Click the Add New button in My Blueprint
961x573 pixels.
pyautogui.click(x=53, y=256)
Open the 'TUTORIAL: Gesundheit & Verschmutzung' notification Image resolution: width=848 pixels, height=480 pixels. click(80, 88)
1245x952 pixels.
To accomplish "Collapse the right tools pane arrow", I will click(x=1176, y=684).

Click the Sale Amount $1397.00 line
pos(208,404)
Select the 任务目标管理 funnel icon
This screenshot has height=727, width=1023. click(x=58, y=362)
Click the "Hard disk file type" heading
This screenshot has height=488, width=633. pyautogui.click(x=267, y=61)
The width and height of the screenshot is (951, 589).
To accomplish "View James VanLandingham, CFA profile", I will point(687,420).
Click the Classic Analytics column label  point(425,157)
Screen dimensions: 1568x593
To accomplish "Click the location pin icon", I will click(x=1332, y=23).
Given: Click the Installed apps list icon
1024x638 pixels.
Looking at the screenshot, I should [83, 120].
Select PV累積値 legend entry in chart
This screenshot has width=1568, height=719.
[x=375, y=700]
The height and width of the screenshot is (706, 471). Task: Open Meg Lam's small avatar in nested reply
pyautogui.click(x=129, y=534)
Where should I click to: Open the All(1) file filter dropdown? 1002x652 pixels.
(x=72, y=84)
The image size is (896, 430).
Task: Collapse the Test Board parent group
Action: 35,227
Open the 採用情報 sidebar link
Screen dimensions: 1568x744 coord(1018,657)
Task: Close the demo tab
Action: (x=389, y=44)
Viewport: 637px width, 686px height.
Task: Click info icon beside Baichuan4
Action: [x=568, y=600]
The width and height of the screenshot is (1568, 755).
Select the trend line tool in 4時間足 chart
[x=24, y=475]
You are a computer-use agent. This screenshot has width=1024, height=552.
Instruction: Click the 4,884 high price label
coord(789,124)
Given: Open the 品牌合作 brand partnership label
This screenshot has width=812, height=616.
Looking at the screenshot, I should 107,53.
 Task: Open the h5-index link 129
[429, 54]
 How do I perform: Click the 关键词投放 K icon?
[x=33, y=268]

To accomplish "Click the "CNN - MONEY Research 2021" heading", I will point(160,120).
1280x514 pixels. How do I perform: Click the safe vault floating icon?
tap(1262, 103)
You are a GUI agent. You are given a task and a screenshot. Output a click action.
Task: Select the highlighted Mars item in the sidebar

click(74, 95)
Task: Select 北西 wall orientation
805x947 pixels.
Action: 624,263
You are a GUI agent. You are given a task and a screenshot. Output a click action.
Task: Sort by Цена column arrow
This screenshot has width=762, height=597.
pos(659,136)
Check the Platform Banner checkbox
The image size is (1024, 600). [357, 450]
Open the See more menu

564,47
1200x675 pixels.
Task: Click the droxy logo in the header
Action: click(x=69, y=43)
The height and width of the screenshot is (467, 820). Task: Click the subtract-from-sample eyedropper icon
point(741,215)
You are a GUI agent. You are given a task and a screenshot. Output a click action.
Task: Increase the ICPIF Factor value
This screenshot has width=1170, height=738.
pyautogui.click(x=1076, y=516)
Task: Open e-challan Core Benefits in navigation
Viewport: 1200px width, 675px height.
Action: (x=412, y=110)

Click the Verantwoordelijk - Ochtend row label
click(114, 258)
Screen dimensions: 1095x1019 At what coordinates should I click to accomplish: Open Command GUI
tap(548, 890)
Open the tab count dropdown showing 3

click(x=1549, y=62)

▬▬▬

Exercise:
Line by line, copy the data above.

Task response:
Click the Add New button in My Blueprint
961x573 pixels.
pyautogui.click(x=53, y=256)
Open the 'TUTORIAL: Gesundheit & Verschmutzung' notification Image resolution: width=848 pixels, height=480 pixels. click(80, 88)
1245x952 pixels.
To accomplish "Collapse the right tools pane arrow", I will click(x=1176, y=684).

Click the Sale Amount $1397.00 line
pos(208,404)
Select the 任务目标管理 funnel icon
This screenshot has height=727, width=1023. click(x=58, y=362)
Click the "Hard disk file type" heading
This screenshot has height=488, width=633. pyautogui.click(x=267, y=61)
The width and height of the screenshot is (951, 589).
To accomplish "View James VanLandingham, CFA profile", I will point(687,420).
Click the Classic Analytics column label  point(425,157)
Screen dimensions: 1568x593
To accomplish "Click the location pin icon", I will click(x=1332, y=23).
Given: Click the Installed apps list icon
1024x638 pixels.
Looking at the screenshot, I should [83, 120].
Select PV累積値 legend entry in chart
This screenshot has width=1568, height=719.
[x=375, y=700]
The height and width of the screenshot is (706, 471). Task: Open Meg Lam's small avatar in nested reply
pyautogui.click(x=129, y=534)
Where should I click to: Open the All(1) file filter dropdown? 1002x652 pixels.
(x=72, y=84)
The image size is (896, 430).
Task: Collapse the Test Board parent group
Action: 35,227
Open the 採用情報 sidebar link
Screen dimensions: 1568x744 coord(1018,657)
Task: Close the demo tab
Action: (x=389, y=44)
Viewport: 637px width, 686px height.
Task: Click info icon beside Baichuan4
Action: [x=568, y=600]
The width and height of the screenshot is (1568, 755).
Select the trend line tool in 4時間足 chart
[x=24, y=475]
You are a computer-use agent. This screenshot has width=1024, height=552.
Instruction: Click the 4,884 high price label
coord(789,124)
Given: Open the 品牌合作 brand partnership label
This screenshot has width=812, height=616.
Looking at the screenshot, I should 107,53.
 Task: Open the h5-index link 129
[429, 54]
 How do I perform: Click the 关键词投放 K icon?
[x=33, y=268]

To accomplish "Click the "CNN - MONEY Research 2021" heading", I will point(160,120).
1280x514 pixels. How do I perform: Click the safe vault floating icon?
tap(1262, 103)
You are a GUI agent. You are given a task and a screenshot. Output a click action.
Task: Select the highlighted Mars item in the sidebar

click(74, 95)
Task: Select 北西 wall orientation
805x947 pixels.
Action: 624,263
You are a GUI agent. You are given a task and a screenshot. Output a click action.
Task: Sort by Цена column arrow
This screenshot has width=762, height=597.
pos(659,136)
Check the Platform Banner checkbox
The image size is (1024, 600). [357, 450]
Open the See more menu

564,47
1200x675 pixels.
Task: Click the droxy logo in the header
Action: click(x=69, y=43)
The height and width of the screenshot is (467, 820). Task: Click the subtract-from-sample eyedropper icon
point(741,215)
You are a GUI agent. You are given a task and a screenshot. Output a click action.
Task: Increase the ICPIF Factor value
This screenshot has width=1170, height=738.
pyautogui.click(x=1076, y=516)
Task: Open e-challan Core Benefits in navigation
Viewport: 1200px width, 675px height.
Action: (x=412, y=110)

Click the Verantwoordelijk - Ochtend row label
click(114, 258)
Screen dimensions: 1095x1019 At what coordinates should I click to accomplish: Open Command GUI
tap(548, 890)
Open the tab count dropdown showing 3

click(x=1549, y=62)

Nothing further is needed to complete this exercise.